Herr Gullotta, Herr Martin: Als Sie auf Ihre Bauplätze kamen, was waren Ihre ersten Gedanken zu der gestellten Aufgabe?

Giorgio Gullotta (GG): Mir war das Grundstück bereits vertraut, denn ich habe dort vor Jahren eine DDR-Platte saniert. Es ging also um eine Art Weiterbauen. Mein privater Bauherr wollte möglichst viele Wohnungen schaffen. Mich hat die Frage umgetrieben, wie ich ein eigenständiges Haus und möglichst qualitätsvolle, helle Wohnungen mit Balkonen als gut nutzbare Freiräume hinbekomme. Glücklicherweise habe ich einen Bauherrn, der alles mitmacht.

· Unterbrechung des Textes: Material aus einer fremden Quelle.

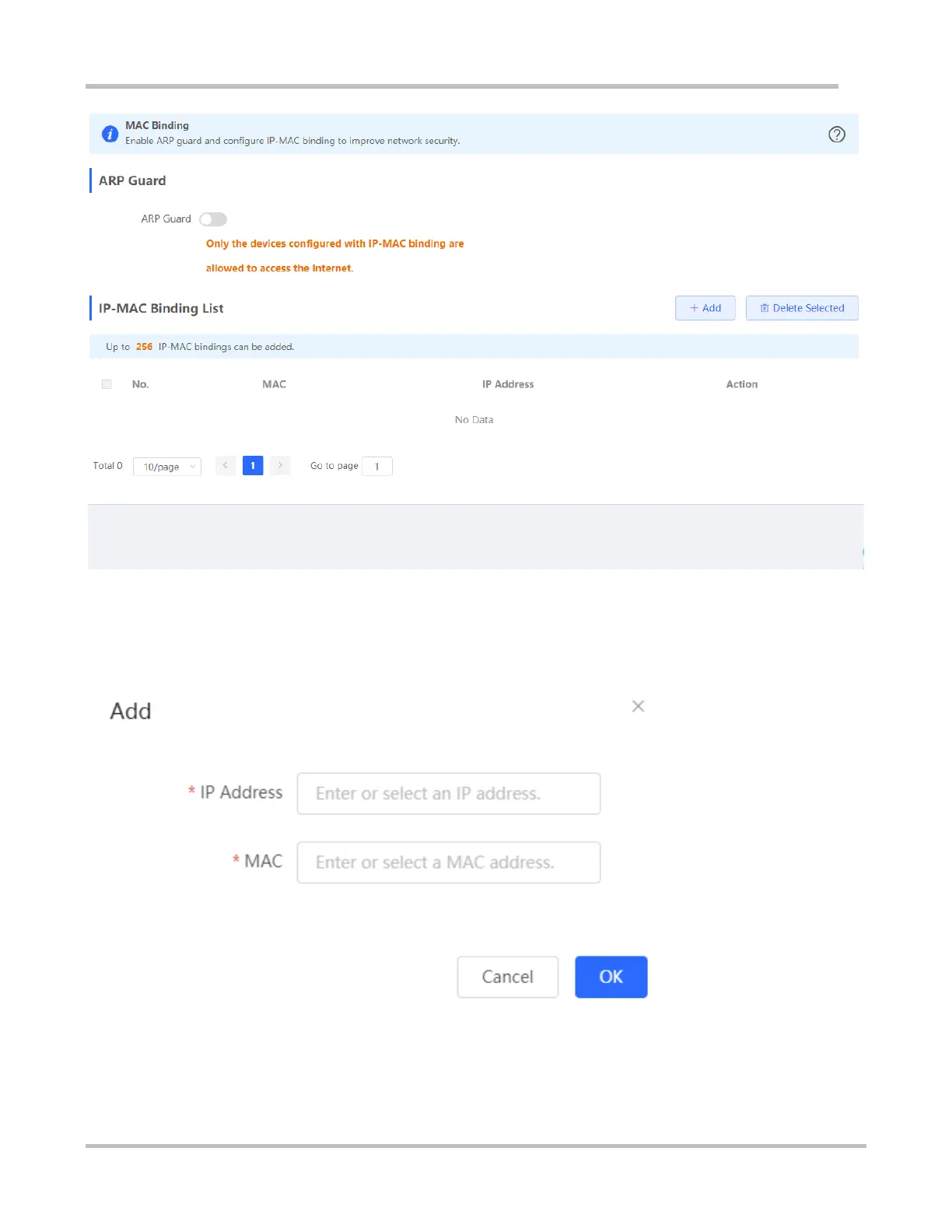Focus the MAC address input field
Viewport: 952px width, 1232px height.
point(449,863)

Reinhard Martin (RM): Für uns war selbstverständlich, sich am Bild des noch weitgehend homogenen und in Backstein gebauten Viertels aus den 1920er-, 1930er-Jahren zu orientieren. Und das Balkonthema war auch bei uns ein wichtiger Punkt. Wir haben vor die sture Lochfassade ein eigenständiges Bauteil mit Loggien gestellt. Zur Straße haben wir eine schallschützende Schicht und als oberen Abschluss und Klammer zwischen Alt- und Neubau ein neues Staffelgeschoss in Holzrahmenbauweise gesetzt.

 

Neben der Architektur selbst, welche Aspekte der ökonomischen und ökologischen Nachhaltigkeit waren Ihnen wichtig?

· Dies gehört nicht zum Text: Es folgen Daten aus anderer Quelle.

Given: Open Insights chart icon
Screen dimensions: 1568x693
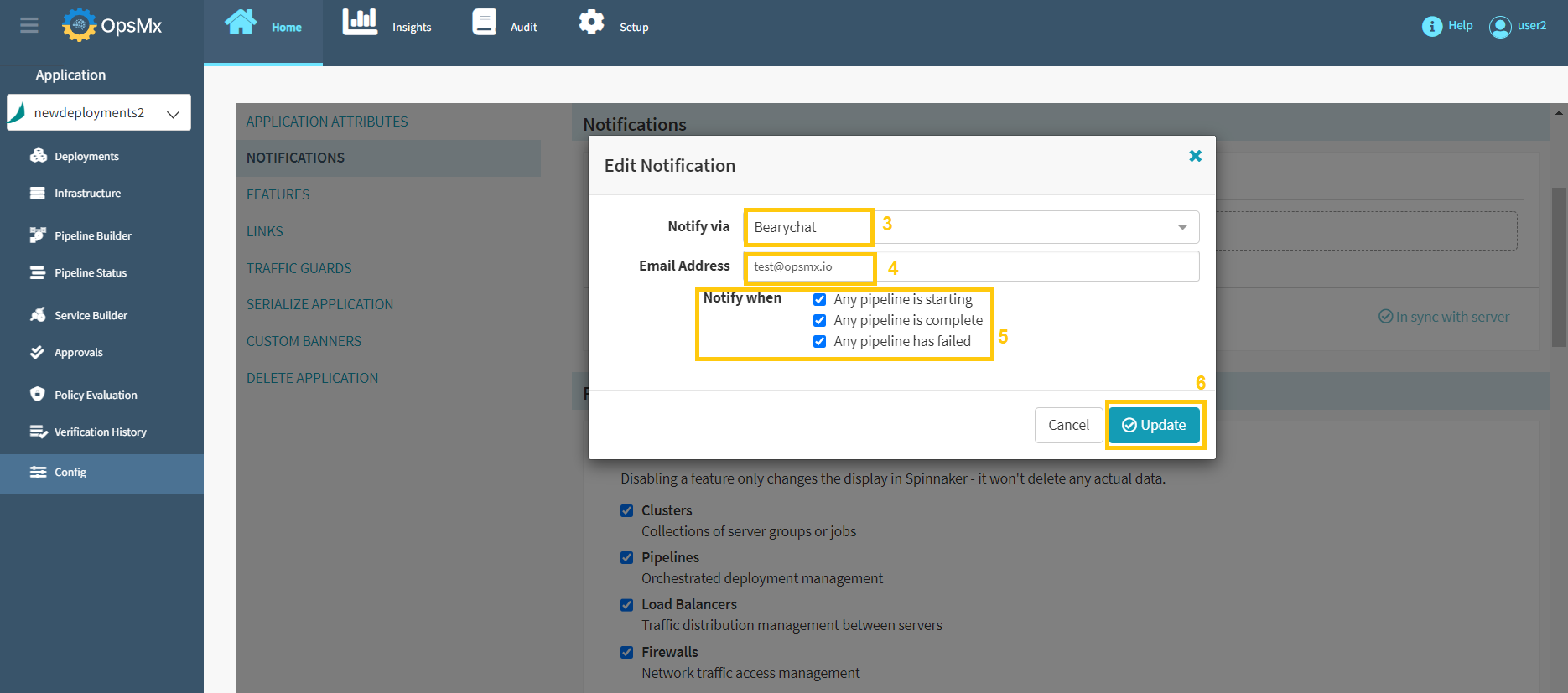Looking at the screenshot, I should click(x=360, y=23).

Marco Notten (MN): Wir haben intensiv mit den Landschaftsarchitekten zusammengearbeitet, um Architektur und Grün möglichst eng zu verknüpfen und das vorhandene Grün zu stärken. Wir haben durch eine effiziente Zuteilung kleine Gärten an den Häusern geschaffen und Gelegenheiten zusätzlicher Begrünung eingeplant, etwa mit Kletterpflanzen-Führung an der Fassade oder durch Pergolen.

PB: Wir haben auch Solarpaneele an den Pultdächern. Die Häuser sind an ein Blockheizkraftwerk im Viertel angeschlossen. Uns ging es insgesamt um eine dauerhafte Bauweise.

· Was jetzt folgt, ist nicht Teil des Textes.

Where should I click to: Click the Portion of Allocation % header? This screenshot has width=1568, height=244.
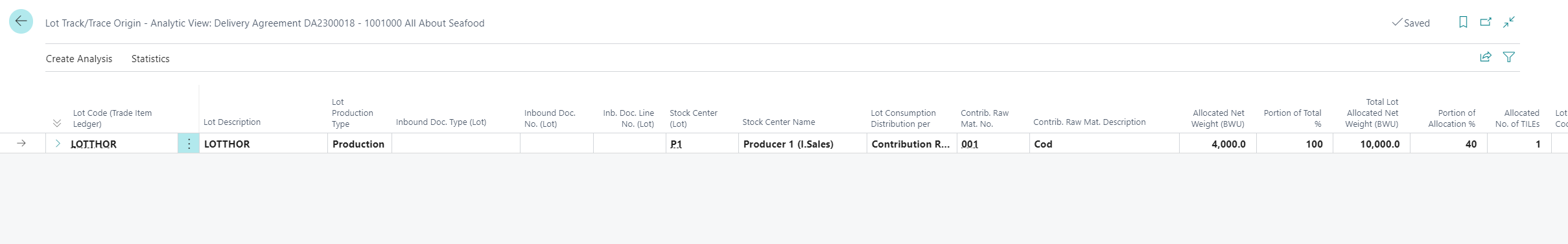(1451, 118)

GG: Ja, denn Architektur muss über mehrere Generationen hinweg Bestand haben. Ich habe auch auf eine anspruchsvolle Ausführung gesetzt und mit dem Bauherrn dazu viele Diskussionen geführt. Ich sage immer: Qualität lohnt sich langfristig.

RM: Der Altbau, den wir erweitert haben, ist ein grundsolides Gebäude, die Struktur war intakt, die sollte gewahrt bleiben. Schon vor 90 Jahren kamen die Backsteine aus einer nahegelegenen Ziegelei, wir sind auch dieses Mal in der Region geblieben. Es wäre unsinnig gewesen, das schöne Mauerwerk und die Holzbalkendecken zu ersetzen und damit viel graue Energie zu verschleudern.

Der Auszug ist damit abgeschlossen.